Exercise: Report the number of lines in the data where the word "field" appears, and add no other text.
━━━ Exercise data
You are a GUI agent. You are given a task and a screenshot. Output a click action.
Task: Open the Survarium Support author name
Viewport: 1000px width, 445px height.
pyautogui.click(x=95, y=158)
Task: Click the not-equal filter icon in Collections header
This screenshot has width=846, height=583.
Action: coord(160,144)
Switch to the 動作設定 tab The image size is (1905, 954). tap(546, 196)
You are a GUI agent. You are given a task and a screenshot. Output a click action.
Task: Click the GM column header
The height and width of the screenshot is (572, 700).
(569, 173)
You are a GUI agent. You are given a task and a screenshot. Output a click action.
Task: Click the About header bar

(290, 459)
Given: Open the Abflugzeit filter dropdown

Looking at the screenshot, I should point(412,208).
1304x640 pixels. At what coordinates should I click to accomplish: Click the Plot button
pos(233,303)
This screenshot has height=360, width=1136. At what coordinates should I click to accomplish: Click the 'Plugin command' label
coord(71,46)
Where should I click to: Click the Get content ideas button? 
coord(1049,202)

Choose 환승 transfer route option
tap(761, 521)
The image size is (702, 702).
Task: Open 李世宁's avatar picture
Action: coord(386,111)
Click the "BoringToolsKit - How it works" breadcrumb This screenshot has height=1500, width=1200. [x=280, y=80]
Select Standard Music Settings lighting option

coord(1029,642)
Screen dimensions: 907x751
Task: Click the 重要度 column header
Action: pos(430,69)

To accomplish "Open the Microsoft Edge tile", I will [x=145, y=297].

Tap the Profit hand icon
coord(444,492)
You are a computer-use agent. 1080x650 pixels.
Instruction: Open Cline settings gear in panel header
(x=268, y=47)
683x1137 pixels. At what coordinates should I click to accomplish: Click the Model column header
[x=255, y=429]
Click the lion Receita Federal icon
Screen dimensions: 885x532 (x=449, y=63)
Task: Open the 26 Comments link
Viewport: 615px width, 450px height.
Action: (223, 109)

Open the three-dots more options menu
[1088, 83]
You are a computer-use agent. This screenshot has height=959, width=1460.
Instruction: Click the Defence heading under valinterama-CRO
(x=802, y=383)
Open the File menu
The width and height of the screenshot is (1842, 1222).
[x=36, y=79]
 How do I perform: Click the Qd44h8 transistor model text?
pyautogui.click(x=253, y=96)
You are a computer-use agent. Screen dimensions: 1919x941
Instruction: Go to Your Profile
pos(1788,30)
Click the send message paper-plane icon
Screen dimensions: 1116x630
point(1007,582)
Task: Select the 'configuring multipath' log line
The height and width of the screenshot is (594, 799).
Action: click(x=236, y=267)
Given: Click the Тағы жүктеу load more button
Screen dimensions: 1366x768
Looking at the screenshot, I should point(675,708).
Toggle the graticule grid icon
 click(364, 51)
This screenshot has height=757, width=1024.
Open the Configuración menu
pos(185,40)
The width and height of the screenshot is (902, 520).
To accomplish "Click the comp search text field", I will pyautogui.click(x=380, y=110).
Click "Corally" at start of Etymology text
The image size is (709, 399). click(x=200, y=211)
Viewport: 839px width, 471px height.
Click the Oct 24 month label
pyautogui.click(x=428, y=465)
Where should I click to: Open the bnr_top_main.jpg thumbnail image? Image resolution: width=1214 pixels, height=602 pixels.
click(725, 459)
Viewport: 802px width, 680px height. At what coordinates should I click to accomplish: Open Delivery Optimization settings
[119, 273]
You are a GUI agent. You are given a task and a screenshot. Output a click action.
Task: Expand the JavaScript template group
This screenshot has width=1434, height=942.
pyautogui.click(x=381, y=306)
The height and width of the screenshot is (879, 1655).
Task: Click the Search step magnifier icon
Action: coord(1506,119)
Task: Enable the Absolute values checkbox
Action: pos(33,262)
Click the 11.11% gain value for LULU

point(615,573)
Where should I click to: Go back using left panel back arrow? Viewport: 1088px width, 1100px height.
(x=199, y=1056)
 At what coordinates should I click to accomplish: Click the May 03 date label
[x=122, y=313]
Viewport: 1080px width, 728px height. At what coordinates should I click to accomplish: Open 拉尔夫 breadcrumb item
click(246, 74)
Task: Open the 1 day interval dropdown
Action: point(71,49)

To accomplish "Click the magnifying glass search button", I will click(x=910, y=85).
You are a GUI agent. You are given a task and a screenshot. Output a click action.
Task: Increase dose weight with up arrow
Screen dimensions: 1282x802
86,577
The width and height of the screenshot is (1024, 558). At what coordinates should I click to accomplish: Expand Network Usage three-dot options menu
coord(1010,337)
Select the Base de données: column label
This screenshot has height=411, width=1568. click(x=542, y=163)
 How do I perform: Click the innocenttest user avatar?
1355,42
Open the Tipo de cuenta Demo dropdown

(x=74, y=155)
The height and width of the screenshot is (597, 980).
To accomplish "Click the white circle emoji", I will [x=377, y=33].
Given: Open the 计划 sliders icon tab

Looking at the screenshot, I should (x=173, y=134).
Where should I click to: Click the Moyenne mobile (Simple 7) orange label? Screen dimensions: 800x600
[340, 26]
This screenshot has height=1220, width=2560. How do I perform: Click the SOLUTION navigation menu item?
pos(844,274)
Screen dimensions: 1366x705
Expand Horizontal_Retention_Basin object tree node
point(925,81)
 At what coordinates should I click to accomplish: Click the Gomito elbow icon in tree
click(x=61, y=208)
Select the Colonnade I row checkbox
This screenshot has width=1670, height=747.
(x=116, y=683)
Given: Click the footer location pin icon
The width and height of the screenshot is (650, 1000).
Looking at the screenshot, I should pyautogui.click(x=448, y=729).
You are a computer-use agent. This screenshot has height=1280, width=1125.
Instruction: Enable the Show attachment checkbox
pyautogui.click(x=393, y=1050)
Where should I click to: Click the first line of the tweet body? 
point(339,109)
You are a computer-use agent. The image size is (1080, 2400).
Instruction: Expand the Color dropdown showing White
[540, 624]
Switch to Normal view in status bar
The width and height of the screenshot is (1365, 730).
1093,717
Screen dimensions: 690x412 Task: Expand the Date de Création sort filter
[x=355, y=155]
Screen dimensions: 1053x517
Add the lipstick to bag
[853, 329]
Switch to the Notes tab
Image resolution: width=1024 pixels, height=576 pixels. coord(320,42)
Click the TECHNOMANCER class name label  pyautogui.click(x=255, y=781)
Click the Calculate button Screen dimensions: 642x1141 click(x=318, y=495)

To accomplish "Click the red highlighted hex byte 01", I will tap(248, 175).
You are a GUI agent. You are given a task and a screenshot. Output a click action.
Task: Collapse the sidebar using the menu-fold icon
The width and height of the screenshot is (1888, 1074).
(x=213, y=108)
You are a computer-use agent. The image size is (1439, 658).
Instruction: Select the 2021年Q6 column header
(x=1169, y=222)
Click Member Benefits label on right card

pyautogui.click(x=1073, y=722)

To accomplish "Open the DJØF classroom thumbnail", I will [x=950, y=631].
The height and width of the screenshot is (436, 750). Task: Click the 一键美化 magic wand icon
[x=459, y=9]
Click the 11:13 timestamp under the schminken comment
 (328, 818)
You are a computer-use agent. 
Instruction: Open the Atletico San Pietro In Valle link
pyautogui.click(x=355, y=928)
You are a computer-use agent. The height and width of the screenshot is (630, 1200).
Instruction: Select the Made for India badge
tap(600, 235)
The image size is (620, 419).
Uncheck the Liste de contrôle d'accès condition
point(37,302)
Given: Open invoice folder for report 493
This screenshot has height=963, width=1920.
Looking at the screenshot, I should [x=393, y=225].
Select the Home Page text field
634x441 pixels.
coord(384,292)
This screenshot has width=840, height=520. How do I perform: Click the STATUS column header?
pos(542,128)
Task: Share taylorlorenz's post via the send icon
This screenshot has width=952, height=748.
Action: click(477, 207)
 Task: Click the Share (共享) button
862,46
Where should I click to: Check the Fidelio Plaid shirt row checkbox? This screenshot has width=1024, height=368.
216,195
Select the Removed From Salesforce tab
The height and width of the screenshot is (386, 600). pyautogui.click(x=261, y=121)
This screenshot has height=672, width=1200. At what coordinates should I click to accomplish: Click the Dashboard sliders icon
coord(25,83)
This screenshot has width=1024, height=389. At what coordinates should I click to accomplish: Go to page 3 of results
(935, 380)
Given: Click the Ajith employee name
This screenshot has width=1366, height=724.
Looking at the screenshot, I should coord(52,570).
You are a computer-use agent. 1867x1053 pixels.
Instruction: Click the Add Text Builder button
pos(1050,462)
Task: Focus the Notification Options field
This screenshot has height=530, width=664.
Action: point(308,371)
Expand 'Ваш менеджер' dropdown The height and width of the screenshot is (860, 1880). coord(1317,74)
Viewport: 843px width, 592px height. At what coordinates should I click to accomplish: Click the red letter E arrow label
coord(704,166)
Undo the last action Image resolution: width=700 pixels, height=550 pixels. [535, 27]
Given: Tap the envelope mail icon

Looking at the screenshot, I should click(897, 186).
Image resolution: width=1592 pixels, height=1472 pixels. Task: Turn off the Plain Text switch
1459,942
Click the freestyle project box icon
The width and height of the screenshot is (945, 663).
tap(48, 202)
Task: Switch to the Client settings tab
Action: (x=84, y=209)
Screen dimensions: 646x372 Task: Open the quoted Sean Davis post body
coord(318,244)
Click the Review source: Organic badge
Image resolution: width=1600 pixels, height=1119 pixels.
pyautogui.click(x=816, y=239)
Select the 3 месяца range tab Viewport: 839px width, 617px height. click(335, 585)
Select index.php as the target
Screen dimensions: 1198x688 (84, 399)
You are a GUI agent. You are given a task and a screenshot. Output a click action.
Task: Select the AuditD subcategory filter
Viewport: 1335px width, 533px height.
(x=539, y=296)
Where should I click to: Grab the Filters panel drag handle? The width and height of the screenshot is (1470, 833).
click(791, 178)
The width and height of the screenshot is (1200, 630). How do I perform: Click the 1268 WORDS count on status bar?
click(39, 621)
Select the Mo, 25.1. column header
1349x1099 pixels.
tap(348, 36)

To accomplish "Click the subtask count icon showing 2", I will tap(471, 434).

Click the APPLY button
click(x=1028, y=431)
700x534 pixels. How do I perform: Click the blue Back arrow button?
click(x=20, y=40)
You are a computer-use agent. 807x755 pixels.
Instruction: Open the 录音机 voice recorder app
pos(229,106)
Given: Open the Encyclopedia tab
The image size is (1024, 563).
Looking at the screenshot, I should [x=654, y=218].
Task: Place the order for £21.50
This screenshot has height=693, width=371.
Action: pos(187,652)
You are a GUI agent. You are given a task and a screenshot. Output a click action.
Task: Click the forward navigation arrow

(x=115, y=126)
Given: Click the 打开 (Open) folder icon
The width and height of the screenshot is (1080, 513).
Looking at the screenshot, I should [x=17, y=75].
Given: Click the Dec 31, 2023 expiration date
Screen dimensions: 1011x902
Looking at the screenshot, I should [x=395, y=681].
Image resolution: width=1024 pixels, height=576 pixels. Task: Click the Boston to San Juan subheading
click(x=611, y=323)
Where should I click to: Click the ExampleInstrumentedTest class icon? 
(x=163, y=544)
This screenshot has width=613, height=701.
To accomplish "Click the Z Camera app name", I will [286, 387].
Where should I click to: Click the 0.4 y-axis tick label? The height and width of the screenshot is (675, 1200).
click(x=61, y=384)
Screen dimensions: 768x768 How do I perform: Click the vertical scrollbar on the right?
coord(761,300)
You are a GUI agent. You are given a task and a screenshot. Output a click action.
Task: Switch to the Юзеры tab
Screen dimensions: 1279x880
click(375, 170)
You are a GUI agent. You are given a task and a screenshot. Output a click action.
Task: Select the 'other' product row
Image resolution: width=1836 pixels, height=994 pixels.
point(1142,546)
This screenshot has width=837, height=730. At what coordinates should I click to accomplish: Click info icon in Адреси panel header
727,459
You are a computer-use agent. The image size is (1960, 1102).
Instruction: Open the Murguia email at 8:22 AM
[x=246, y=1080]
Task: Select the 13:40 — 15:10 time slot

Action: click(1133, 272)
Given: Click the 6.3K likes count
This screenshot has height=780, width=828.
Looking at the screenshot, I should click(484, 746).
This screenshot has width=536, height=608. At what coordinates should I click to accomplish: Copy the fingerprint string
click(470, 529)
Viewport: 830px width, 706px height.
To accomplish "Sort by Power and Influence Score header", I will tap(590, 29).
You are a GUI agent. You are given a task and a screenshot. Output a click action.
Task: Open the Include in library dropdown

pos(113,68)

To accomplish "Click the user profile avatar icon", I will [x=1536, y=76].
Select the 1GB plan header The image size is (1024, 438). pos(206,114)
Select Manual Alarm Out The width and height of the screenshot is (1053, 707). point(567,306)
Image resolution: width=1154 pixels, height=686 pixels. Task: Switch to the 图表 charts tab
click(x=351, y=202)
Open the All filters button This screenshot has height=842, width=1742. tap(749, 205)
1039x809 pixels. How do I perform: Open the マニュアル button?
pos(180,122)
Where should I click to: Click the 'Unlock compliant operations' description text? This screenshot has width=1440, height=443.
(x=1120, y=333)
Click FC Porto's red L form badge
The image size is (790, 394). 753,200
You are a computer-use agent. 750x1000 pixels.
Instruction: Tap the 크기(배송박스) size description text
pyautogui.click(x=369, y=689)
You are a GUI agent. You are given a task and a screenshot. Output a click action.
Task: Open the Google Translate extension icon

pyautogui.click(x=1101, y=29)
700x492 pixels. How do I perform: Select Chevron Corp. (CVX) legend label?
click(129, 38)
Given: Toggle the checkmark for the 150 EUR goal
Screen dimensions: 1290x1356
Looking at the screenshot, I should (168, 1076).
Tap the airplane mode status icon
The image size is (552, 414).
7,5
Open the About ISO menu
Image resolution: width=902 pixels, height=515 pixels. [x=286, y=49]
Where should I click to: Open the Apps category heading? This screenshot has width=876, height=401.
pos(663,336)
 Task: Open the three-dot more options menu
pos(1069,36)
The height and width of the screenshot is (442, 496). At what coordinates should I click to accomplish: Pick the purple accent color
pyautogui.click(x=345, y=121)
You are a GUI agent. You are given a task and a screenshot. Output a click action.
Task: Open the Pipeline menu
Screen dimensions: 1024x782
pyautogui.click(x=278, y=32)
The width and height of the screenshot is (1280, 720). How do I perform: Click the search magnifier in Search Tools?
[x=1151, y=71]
━━━━━━
Task response: 3